Extracted data lines
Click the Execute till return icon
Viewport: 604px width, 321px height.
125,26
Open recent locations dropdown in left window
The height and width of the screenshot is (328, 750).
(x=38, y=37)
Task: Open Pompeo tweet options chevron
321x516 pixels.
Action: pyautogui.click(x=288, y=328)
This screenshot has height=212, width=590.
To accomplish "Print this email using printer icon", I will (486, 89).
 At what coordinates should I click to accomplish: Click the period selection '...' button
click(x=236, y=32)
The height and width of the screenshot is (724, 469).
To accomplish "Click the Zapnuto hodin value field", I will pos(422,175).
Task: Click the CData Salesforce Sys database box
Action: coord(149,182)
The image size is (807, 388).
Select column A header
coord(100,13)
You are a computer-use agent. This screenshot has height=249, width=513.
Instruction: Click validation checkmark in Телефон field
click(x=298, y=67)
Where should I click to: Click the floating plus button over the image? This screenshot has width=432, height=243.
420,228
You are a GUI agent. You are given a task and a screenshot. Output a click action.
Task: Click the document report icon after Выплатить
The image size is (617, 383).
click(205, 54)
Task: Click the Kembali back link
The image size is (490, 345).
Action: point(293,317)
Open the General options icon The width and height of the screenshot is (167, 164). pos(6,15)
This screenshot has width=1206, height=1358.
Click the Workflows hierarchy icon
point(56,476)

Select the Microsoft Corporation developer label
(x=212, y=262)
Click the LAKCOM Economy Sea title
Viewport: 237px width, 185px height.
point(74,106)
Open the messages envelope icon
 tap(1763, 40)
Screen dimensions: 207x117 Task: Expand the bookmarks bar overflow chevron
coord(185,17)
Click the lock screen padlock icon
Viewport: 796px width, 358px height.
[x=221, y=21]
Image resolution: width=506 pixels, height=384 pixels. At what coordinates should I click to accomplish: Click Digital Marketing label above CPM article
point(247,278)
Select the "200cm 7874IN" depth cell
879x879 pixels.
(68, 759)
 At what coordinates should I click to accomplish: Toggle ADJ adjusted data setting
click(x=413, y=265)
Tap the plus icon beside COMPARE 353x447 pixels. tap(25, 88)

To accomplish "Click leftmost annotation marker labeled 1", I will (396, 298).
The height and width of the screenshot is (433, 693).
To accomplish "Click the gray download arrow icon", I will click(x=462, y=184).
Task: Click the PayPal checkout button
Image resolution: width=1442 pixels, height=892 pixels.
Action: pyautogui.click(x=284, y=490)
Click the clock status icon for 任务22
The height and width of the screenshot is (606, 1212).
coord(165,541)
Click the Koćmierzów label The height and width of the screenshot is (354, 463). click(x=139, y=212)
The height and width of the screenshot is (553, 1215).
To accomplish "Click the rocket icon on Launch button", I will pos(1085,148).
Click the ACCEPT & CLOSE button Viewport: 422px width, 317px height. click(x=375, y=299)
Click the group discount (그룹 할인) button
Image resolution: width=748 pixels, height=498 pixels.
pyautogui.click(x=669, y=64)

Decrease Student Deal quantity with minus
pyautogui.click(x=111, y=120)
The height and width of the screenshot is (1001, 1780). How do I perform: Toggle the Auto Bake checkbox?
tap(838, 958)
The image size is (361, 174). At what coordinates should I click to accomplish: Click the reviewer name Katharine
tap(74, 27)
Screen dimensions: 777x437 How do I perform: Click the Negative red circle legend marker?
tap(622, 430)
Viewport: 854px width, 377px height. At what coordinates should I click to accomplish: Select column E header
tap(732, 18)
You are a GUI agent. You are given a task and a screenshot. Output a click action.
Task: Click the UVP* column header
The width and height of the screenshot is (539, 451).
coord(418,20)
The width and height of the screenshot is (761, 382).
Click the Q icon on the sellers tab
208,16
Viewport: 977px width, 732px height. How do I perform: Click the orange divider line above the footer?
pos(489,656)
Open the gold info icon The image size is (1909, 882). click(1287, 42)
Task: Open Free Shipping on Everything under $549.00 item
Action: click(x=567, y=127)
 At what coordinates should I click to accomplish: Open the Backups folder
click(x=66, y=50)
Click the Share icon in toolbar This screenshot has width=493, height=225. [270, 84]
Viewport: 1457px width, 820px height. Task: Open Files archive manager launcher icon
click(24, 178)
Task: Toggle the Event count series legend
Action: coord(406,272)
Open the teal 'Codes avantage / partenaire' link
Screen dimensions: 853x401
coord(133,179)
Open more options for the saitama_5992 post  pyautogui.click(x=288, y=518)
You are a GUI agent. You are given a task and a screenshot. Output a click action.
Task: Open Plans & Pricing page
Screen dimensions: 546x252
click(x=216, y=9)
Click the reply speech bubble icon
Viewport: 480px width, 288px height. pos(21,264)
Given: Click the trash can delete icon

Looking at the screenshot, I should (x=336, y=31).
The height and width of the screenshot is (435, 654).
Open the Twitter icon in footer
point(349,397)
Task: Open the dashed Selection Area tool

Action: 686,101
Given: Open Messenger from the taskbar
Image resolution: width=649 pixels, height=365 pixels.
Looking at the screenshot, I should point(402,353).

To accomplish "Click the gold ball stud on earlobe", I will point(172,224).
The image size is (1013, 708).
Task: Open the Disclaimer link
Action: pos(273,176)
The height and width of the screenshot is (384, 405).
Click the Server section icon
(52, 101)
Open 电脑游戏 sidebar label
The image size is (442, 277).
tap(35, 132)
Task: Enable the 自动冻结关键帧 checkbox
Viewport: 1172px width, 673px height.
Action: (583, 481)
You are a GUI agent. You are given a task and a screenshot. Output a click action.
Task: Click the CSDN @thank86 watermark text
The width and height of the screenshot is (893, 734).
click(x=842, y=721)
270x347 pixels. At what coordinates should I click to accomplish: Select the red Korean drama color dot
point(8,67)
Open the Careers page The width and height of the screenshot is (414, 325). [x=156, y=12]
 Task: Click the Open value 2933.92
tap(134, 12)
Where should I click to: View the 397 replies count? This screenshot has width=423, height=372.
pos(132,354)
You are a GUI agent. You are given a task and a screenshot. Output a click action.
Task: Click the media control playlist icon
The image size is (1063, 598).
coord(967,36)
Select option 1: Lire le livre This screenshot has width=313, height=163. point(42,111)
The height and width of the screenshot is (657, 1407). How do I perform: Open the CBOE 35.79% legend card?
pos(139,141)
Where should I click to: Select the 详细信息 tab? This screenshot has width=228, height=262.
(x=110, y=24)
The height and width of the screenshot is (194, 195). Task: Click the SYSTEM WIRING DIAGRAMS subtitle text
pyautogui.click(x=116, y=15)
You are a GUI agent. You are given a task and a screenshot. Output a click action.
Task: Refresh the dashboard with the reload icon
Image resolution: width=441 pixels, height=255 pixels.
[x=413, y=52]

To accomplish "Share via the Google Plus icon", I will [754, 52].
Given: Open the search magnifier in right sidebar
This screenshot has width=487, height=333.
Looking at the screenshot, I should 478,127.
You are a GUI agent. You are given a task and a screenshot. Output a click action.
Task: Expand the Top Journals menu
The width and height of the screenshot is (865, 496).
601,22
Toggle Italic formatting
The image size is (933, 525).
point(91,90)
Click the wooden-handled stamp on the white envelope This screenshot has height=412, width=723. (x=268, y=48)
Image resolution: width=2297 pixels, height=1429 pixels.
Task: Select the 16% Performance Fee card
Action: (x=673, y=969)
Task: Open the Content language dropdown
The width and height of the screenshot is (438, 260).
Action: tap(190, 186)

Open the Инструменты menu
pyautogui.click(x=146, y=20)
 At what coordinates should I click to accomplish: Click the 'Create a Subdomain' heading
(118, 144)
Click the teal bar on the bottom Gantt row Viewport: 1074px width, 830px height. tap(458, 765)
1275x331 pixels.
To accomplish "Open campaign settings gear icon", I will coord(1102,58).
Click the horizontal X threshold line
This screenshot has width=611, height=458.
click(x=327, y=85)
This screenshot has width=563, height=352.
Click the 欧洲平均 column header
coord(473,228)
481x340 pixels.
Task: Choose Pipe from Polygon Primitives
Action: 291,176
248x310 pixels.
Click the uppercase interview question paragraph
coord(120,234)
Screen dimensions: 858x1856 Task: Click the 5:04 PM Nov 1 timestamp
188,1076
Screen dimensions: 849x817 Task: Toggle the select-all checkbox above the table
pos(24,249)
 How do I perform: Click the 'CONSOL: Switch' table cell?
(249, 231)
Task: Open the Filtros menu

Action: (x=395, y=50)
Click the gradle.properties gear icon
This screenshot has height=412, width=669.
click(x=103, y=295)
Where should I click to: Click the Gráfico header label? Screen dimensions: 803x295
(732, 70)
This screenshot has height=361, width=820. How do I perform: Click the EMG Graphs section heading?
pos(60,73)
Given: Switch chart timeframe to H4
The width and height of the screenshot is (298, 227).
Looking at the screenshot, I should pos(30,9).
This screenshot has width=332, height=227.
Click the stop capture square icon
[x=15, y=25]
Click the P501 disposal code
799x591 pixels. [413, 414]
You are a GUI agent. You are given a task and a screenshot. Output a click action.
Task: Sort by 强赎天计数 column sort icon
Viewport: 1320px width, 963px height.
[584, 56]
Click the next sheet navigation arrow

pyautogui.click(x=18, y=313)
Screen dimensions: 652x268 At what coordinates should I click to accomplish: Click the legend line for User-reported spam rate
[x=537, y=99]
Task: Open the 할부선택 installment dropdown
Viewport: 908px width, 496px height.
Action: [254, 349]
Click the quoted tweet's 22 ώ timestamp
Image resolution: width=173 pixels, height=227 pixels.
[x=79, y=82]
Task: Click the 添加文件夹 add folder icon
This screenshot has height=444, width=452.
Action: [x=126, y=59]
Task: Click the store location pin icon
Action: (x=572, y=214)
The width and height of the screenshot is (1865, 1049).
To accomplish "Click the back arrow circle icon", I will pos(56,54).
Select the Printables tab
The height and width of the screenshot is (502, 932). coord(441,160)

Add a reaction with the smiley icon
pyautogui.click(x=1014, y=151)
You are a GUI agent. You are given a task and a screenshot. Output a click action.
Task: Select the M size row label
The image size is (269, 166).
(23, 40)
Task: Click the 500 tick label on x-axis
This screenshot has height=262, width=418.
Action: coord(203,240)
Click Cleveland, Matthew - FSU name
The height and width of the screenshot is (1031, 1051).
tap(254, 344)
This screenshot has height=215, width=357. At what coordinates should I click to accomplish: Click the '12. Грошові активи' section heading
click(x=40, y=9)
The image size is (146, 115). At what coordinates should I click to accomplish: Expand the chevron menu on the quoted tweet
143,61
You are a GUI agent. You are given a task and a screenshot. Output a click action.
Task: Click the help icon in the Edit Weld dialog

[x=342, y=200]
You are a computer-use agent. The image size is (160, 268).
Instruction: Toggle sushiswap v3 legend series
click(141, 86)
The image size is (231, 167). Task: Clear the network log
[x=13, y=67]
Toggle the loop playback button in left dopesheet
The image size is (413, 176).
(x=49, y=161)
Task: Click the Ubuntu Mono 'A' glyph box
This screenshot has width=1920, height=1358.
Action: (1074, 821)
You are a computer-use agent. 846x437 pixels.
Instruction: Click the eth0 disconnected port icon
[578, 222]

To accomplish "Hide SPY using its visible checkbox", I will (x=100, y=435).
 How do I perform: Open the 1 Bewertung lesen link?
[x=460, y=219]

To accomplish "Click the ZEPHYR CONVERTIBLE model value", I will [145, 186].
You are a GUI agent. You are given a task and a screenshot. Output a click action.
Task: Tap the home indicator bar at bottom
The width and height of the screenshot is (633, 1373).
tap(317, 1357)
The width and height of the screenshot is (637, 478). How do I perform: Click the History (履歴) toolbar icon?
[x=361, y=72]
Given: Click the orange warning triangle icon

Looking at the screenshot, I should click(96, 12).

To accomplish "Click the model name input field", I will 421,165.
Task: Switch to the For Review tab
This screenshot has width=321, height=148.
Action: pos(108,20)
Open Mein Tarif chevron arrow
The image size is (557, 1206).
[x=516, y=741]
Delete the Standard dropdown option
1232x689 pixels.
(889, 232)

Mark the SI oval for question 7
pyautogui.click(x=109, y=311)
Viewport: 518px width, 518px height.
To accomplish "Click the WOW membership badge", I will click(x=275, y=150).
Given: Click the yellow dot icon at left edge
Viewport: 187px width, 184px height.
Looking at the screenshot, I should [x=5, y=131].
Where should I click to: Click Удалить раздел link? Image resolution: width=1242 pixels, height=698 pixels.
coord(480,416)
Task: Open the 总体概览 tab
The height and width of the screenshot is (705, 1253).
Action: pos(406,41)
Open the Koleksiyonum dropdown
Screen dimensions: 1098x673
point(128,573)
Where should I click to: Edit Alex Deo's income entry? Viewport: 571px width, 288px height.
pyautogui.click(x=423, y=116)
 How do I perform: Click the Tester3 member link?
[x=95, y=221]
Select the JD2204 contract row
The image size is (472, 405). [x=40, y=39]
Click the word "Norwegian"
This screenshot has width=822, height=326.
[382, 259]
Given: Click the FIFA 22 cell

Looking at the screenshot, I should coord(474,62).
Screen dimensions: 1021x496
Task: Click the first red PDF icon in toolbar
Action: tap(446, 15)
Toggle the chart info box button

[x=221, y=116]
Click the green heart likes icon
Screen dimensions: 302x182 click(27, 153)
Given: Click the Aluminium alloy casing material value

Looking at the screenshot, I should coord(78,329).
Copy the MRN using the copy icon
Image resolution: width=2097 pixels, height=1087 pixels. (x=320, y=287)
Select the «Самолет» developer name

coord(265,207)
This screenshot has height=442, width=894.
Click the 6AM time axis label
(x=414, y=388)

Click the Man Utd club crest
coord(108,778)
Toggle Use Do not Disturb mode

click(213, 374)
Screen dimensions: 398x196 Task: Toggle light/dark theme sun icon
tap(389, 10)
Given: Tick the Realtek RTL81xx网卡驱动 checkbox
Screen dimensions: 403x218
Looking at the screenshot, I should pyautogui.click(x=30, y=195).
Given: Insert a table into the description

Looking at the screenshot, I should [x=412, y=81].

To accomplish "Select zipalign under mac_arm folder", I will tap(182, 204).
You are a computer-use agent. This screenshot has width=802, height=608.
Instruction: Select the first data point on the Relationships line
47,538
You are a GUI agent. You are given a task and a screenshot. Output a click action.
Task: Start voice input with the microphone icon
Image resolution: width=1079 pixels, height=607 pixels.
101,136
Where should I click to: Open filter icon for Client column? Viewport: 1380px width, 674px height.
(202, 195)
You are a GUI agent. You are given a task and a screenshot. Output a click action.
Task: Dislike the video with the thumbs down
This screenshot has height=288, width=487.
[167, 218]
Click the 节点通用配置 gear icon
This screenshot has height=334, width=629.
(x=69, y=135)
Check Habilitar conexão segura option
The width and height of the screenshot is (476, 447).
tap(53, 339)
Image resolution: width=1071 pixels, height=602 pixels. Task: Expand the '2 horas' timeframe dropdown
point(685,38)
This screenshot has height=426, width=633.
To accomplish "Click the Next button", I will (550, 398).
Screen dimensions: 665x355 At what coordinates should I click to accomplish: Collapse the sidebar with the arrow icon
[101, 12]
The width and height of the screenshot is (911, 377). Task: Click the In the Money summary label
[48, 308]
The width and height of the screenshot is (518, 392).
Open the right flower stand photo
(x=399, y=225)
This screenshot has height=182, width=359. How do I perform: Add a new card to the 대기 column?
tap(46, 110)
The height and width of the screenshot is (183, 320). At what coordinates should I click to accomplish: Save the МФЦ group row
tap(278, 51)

_PROMPT_
Can you turn the stretch of lines from the one containing "selection '...' button" through the one containing "point(247,278)" into a JSON list of strings, with one string per line and blank lines left out?

_SOLUTION_
[
  " At what coordinates should I click to accomplish: Click the period selection '...' button",
  "click(x=236, y=32)",
  "The height and width of the screenshot is (724, 469).",
  "To accomplish \"Click the Zapnuto hodin value field\", I will pos(422,175).",
  "Task: Click the CData Salesforce Sys database box",
  "Action: coord(149,182)",
  "The image size is (807, 388).",
  "Select column A header",
  "coord(100,13)",
  "You are a computer-use agent. This screenshot has height=249, width=513.",
  "Instruction: Click validation checkmark in Телефон field",
  "click(x=298, y=67)",
  "Where should I click to: Click the floating plus button over the image? This screenshot has width=432, height=243.",
  "420,228",
  "You are a GUI agent. You are given a task and a screenshot. Output a click action.",
  "Task: Click the document report icon after Выплатить",
  "The image size is (617, 383).",
  "click(205, 54)",
  "Task: Click the Kembali back link",
  "The image size is (490, 345).",
  "Action: point(293,317)",
  "Open the General options icon The width and height of the screenshot is (167, 164). pos(6,15)",
  "This screenshot has width=1206, height=1358.",
  "Click the Workflows hierarchy icon",
  "point(56,476)",
  "Select the Microsoft Corporation developer label",
  "(x=212, y=262)",
  "Click the LAKCOM Economy Sea title",
  "Viewport: 237px width, 185px height.",
  "point(74,106)",
  "Open the messages envelope icon",
  " tap(1763, 40)",
  "Screen dimensions: 207x117 Task: Expand the bookmarks bar overflow chevron",
  "coord(185,17)",
  "Click the lock screen padlock icon",
  "Viewport: 796px width, 358px height.",
  "[x=221, y=21]",
  "Image resolution: width=506 pixels, height=384 pixels. At what coordinates should I click to accomplish: Click Digital Marketing label above CPM article",
  "point(247,278)"
]